Congolese car clash
Growing up the son of an auto mechanic gave me ample opportunity to explore the various sonorities of mufflers, oil pans, radiators and wheel rims, yet none of my childhood crankcase clanging ever approached the striking musicality of Mawangu Mingiedi and his Congolese auto-parts-bashing crew Konono No.1 . Imagine if Fat Albert's Junkyard Band were from Kinshasa and recorded trippy Bazombo jams for Underground Resistance and you'll get an idea of the kind of ancient-future meltdown that's in store on the Vincent Kenis -produced Congotronics (Crammed Discs) album. Lock up your garages - they're touring.
As much as I love the singing of Ibrahim Ferrer, his Buena Vista Social Club duet partner Omara Portuondo really stole the show in the Wim Wenders documentary. As a companion to her great Flor De Amor (Nonesuch) disc, Universal has just released The Cuban Collection: Omara Portuondo, which compiles 15 tracks cut by the stirring soprano at Havana's famed Egrem studio after leaving Cuarteto d'Aida to go solo. Unfortunately, the accompanying notes are scant and vague (there's no recording session info at all), but the performances, including a lovely early take on her classic Dos Gardenias, are stellar. Pick up the Compay Segundo disc in the series while you're at it.
Producer/DJ Andy Votel is another of those characters who's much better at compiling than recording, and he digs up some delightful hippy folk oddities for the charming new Folk Is Not A Four Letter Word (Delay) collection. Avoiding the conventional and traditional strumming and singalongs, Votel instead focuses on the enchanting female-fronted jazz and psych fusions from the 70s that typically have either an eerie edge or some dope beats. Even those who think folk music is boring will find the stunning voices of Linda Perhacs, Brigitte Fontaine, Erica Pomerance , Bonnie Koloc and the Poppy Family's Susan Jacks strangely seductive.

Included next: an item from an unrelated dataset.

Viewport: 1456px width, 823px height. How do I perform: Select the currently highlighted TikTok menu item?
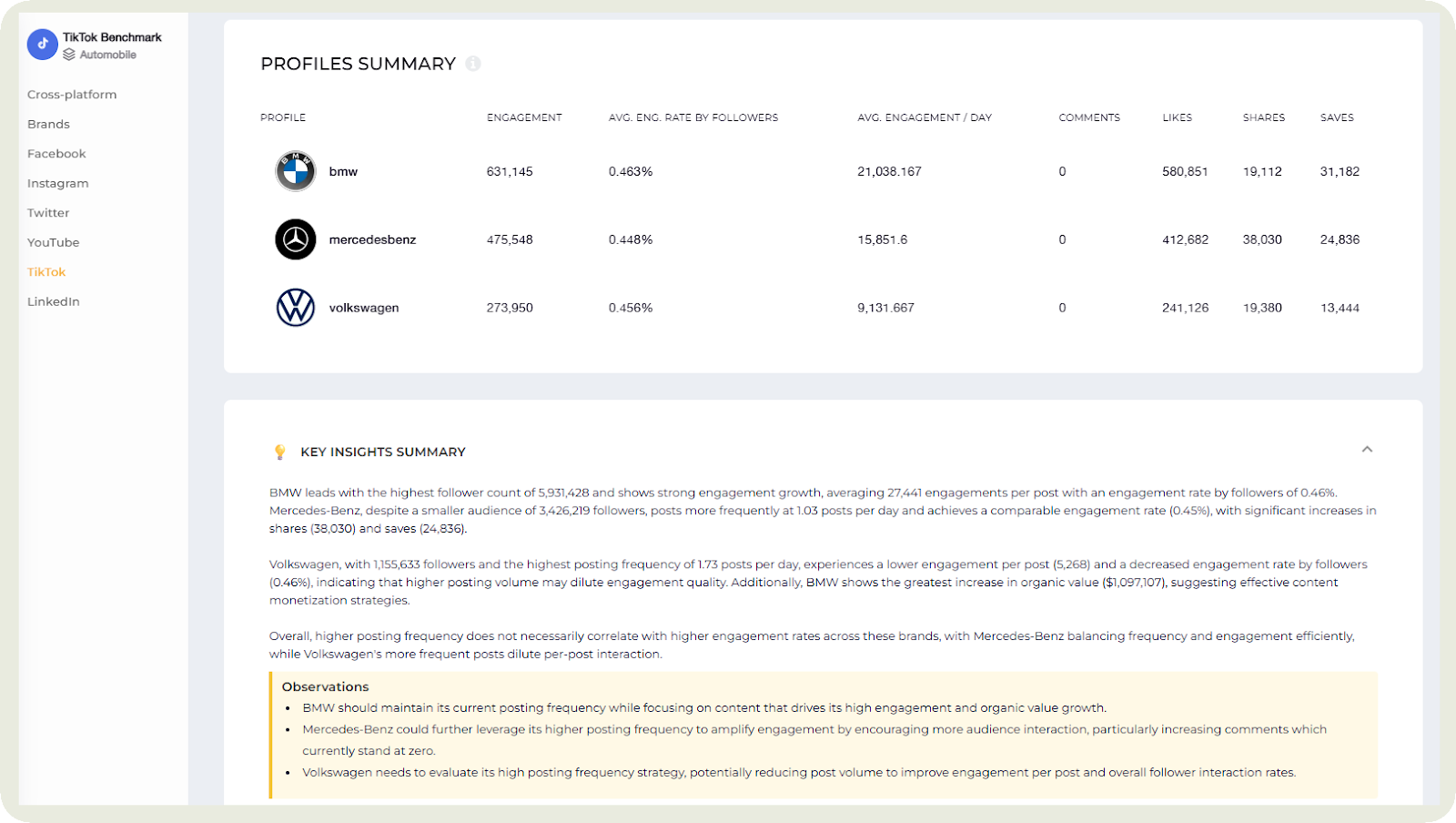click(46, 271)
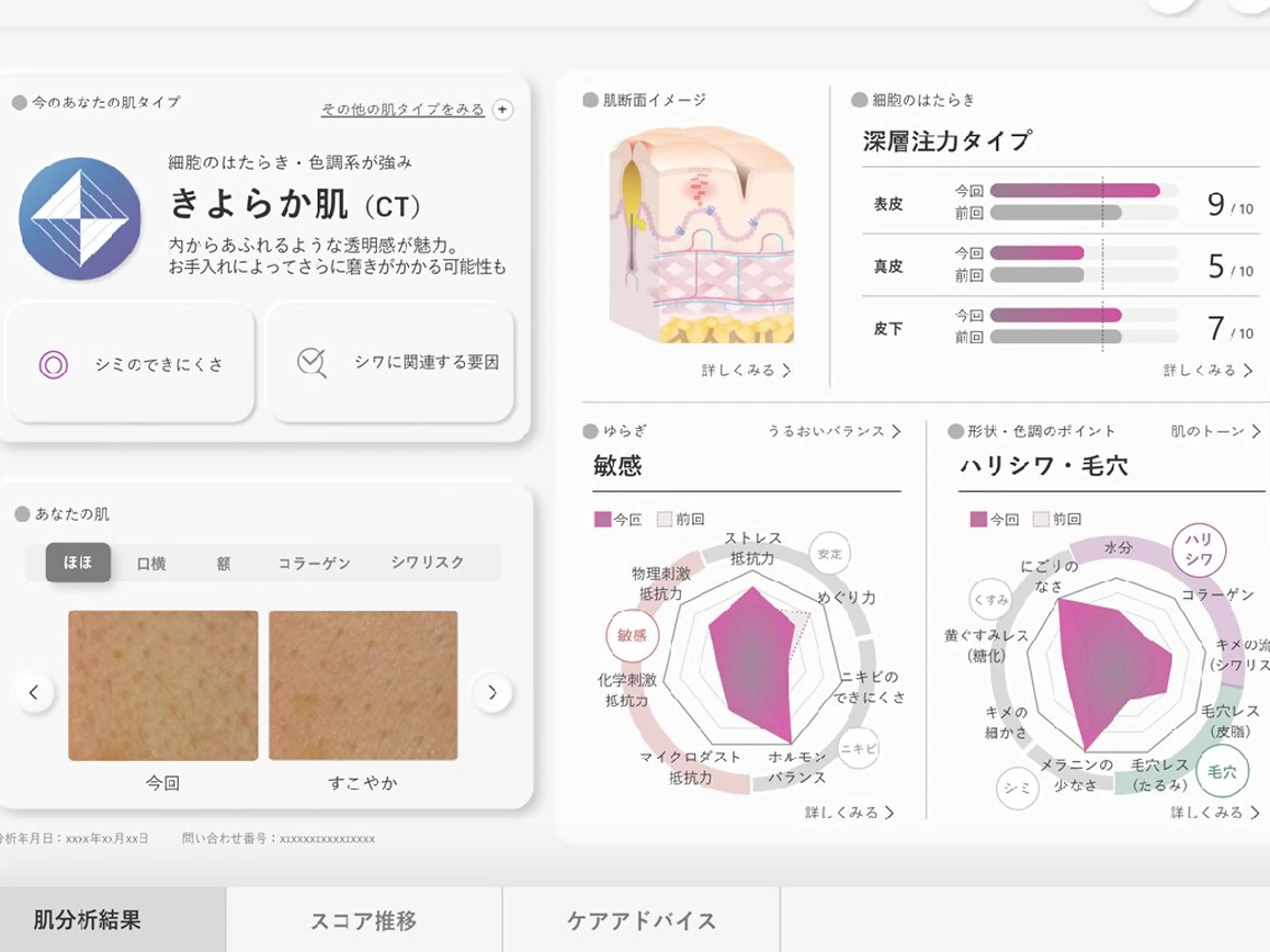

Here's an odd one - a white label James Brown 12-inch EP using the late 60s Starday-King label design and containing four previously unissued studio versions of Papa's Got A Brand New Bag (6:56), Bring It Up (3:48), I Can't Stand Myself (7:19) and Let Yourself Go (3:57). You might already be convinced it's a just another boot, yet the shockingly great sound quality of the club-friendly re-edits suggests this stuff came directly from the masters. Strange. That could mean there's loads of amazing unreleased James Brown material to come.